We can observe a better performance of the model now. However, let's remember that this is for logistic regression understanding purposes only. If we would like to find the best model, we should have to be more cautious and more precise when selecting the threshold

**ROC Curve:**

In [None]:
fpr, tpr, _ = roc_curve(y_test, y_pred_proba)

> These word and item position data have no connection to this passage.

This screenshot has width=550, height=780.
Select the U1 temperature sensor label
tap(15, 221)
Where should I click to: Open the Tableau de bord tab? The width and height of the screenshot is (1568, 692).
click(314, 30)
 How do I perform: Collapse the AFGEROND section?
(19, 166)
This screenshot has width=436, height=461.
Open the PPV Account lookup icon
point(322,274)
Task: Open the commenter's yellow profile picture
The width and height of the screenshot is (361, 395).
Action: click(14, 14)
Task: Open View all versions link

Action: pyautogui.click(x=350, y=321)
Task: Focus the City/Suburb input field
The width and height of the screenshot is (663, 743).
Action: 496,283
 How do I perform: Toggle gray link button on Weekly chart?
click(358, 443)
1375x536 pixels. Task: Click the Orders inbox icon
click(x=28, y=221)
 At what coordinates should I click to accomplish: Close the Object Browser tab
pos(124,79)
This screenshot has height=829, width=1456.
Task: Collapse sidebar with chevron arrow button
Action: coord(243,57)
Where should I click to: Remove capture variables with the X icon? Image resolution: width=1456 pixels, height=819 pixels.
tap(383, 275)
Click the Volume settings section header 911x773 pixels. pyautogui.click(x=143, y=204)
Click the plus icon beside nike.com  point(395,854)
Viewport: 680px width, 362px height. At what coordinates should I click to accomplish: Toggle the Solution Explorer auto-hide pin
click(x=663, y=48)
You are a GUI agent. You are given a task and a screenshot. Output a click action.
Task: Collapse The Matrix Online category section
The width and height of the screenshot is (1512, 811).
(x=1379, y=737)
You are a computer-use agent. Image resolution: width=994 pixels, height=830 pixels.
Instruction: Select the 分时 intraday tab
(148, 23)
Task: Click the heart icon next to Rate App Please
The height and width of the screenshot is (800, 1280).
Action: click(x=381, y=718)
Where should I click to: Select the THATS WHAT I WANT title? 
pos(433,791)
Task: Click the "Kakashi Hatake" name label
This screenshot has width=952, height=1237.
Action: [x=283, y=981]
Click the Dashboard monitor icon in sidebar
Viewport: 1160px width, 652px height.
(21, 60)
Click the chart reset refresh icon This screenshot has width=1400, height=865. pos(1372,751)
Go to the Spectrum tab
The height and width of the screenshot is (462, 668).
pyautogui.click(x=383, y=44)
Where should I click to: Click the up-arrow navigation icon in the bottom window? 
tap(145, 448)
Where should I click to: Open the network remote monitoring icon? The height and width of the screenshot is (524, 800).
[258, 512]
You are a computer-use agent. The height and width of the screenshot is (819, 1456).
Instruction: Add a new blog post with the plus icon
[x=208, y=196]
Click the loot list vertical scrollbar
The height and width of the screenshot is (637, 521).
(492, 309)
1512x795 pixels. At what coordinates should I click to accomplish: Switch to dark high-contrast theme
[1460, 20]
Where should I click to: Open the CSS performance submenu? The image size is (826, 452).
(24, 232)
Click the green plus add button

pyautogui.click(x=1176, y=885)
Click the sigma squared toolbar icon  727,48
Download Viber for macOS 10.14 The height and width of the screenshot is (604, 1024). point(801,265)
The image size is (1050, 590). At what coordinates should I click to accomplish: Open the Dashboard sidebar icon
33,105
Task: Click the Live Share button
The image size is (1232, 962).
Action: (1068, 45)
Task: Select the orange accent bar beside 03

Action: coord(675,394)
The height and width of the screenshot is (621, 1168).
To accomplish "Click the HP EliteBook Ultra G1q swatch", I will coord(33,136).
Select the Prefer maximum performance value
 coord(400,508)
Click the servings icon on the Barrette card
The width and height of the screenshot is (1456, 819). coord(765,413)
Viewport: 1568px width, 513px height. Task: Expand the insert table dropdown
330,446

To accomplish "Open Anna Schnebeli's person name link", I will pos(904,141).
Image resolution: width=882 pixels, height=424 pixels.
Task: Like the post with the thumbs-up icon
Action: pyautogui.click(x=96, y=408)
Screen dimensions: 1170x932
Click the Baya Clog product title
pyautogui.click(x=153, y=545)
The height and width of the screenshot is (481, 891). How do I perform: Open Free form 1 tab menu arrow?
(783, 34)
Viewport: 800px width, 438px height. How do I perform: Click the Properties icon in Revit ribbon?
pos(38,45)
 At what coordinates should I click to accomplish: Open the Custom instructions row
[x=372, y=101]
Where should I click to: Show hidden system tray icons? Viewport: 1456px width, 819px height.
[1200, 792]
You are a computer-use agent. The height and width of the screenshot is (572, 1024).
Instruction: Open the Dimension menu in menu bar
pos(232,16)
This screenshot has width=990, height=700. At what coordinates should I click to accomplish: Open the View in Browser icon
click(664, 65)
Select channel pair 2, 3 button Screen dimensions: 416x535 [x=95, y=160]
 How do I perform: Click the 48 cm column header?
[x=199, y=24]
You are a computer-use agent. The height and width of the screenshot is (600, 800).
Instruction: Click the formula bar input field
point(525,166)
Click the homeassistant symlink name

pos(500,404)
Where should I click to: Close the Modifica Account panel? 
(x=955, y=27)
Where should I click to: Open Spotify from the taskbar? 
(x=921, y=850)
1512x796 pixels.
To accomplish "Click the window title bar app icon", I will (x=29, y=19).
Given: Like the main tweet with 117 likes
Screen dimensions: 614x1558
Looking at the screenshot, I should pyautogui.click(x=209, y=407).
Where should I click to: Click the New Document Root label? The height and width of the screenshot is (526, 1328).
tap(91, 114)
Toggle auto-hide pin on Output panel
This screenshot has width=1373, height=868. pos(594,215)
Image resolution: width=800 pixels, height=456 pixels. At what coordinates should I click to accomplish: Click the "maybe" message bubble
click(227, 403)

plt.figure(figsize=(8, 6))
plt.plot(fpr, tpr, color='darkorange', lw=2, label=f'ROC Curve (AUC = {round(roc_auc, 2)})')
plt.plot([0, 1], [0, 1], color='navy', lw=2, linestyle='--', label='Random')
plt.xlabel('False Positive Rate')
plt.ylabel('True Positive Rate')
plt.title('ROC Curve')
plt.legend(loc='lower right')
plt.show()

A 0.61 value in AUC gives us the clue that the model has some ability to discriminate between positive and negative instances. It is not a very sharp model, but the model's discriminatory power is slightly better than random guessing. 

## 5.4. Interpretion

Let's attend at the coefficient values a moment:

In [None]:
coef_df = pd.DataFrame({'Feature': list(X_train.columns) + ["intercept"], 
                        'Coefficient': list(model.coef_[0]) + [model.intercept_[0]]})
coef_df

The strongest coefs are the type_income and family_members variables. This makes a lot of sense considering that our dataset is about credit card application approved or not. 

Results show that we are in front of a not so good model but not so bad model also. Maybe a consideration of hyperparameter tunning or a tree based algorithm would give us the boost in order to get better results.